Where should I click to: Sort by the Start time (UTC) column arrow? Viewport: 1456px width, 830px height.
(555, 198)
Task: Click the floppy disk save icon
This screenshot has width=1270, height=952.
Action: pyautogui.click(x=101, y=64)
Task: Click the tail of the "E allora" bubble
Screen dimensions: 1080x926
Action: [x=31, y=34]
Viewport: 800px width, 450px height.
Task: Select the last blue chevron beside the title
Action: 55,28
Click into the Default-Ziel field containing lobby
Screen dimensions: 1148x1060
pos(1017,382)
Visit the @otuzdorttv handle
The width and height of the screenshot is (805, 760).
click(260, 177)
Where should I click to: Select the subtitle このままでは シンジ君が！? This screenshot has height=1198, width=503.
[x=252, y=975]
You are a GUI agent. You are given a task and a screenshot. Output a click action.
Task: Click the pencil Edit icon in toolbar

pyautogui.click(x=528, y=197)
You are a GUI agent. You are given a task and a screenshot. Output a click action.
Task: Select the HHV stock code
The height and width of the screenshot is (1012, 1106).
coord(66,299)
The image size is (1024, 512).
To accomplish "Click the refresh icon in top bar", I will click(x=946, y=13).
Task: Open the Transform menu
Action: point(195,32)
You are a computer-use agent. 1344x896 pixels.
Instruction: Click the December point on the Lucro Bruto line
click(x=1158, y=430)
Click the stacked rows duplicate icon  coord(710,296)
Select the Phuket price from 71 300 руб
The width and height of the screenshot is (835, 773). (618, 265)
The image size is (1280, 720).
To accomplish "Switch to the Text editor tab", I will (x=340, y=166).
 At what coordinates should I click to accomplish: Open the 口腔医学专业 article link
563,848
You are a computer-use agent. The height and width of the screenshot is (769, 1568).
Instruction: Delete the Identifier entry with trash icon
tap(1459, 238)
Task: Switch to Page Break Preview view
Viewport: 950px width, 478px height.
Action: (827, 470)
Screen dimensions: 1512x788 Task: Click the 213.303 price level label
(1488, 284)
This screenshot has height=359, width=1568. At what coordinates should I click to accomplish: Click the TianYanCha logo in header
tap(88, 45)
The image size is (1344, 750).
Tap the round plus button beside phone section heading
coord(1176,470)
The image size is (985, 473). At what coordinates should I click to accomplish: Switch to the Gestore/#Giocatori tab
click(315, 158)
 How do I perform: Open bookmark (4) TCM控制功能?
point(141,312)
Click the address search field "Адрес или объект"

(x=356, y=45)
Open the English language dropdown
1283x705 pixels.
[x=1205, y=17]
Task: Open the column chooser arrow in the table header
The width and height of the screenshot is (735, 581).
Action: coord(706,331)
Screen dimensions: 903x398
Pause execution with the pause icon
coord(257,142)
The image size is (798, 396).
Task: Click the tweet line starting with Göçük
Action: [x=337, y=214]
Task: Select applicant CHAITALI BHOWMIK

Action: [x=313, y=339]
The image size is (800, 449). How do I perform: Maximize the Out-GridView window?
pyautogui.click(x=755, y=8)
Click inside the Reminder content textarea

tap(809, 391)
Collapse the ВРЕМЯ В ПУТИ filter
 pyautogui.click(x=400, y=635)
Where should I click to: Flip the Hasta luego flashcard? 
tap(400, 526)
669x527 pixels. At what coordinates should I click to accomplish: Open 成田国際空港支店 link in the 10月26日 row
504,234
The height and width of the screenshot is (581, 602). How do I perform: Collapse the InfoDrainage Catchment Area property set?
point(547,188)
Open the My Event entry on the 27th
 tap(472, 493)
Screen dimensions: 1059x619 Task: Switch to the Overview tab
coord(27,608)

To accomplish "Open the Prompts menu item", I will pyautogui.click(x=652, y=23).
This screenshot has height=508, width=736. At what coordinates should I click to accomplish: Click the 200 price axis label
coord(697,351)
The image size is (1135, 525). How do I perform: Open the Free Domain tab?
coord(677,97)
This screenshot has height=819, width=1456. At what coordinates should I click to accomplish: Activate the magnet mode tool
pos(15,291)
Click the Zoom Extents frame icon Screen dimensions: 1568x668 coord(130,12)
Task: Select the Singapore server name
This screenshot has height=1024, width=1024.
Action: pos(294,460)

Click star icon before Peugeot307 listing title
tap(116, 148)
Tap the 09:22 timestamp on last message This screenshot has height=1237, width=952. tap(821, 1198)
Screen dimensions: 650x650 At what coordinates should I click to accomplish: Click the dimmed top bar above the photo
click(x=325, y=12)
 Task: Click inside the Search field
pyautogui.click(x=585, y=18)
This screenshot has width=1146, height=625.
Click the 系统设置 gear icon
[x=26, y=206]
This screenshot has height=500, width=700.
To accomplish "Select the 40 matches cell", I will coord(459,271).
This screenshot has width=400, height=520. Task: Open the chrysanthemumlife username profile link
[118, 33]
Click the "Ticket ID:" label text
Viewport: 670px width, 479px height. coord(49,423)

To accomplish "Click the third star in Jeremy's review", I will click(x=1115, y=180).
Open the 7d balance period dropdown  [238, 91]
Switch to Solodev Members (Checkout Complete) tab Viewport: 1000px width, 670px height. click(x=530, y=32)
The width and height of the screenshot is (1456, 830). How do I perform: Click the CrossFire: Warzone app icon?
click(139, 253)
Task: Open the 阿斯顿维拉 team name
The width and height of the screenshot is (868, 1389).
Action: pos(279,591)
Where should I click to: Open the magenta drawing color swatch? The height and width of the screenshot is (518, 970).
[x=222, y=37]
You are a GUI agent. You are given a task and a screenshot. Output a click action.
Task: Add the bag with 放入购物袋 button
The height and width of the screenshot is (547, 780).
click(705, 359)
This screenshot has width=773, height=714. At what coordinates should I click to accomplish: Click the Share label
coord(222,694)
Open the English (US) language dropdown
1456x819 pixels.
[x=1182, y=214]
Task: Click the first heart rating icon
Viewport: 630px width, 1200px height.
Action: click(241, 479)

———

**EXERCISE**
Repeat exactly the lines from the line containing "Task: Click the first heart rating icon" through the last line of the records above, including both, and nothing else.

**EXERCISE RESULT**
Task: Click the first heart rating icon
Viewport: 630px width, 1200px height.
Action: click(241, 479)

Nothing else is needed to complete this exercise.